*Task requirements*: The line containing "Task: Select the Feed(s) I select here radio" marks the end: restate word for word every line from the first line of the entries below through that one.

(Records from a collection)
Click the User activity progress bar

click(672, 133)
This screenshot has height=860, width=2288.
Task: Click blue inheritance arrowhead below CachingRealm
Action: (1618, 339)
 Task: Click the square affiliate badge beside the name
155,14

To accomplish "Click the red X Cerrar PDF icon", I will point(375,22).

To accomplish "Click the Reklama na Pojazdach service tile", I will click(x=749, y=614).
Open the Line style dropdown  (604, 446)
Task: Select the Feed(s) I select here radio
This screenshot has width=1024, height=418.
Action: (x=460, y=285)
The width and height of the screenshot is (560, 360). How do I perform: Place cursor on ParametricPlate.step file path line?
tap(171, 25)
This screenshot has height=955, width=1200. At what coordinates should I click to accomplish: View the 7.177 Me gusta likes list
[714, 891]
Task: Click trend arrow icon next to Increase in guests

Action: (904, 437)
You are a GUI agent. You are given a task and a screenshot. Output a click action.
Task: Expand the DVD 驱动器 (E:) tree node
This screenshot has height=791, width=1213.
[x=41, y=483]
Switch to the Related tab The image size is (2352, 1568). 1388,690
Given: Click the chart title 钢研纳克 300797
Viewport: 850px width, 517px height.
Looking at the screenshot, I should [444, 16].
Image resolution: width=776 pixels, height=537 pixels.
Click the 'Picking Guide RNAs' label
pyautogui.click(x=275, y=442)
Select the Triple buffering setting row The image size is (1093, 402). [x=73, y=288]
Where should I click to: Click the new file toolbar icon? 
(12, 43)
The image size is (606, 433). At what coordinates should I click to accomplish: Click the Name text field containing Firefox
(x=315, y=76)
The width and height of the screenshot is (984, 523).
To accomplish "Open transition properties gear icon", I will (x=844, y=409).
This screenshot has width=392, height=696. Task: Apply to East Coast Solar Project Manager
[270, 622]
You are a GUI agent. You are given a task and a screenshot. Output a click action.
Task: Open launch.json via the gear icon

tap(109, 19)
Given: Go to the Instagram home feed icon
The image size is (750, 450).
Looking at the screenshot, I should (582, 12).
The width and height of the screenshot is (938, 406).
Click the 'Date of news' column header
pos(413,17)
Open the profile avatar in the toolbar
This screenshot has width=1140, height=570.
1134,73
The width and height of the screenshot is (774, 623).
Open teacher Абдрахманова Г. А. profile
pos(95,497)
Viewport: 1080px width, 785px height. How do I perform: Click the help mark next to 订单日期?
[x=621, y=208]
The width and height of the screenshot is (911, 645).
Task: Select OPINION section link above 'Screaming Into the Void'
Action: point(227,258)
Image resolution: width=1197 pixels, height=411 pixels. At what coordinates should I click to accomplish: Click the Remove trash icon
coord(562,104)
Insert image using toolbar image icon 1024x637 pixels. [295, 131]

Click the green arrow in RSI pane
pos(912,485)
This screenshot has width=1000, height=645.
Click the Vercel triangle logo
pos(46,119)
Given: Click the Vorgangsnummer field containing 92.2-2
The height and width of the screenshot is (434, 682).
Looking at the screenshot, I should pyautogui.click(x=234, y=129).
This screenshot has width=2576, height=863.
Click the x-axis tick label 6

*Solution to the problem*:
Click the User activity progress bar

click(672, 133)
This screenshot has height=860, width=2288.
Task: Click blue inheritance arrowhead below CachingRealm
Action: (1618, 339)
 Task: Click the square affiliate badge beside the name
155,14

To accomplish "Click the red X Cerrar PDF icon", I will point(375,22).

To accomplish "Click the Reklama na Pojazdach service tile", I will click(x=749, y=614).
Open the Line style dropdown  (604, 446)
Task: Select the Feed(s) I select here radio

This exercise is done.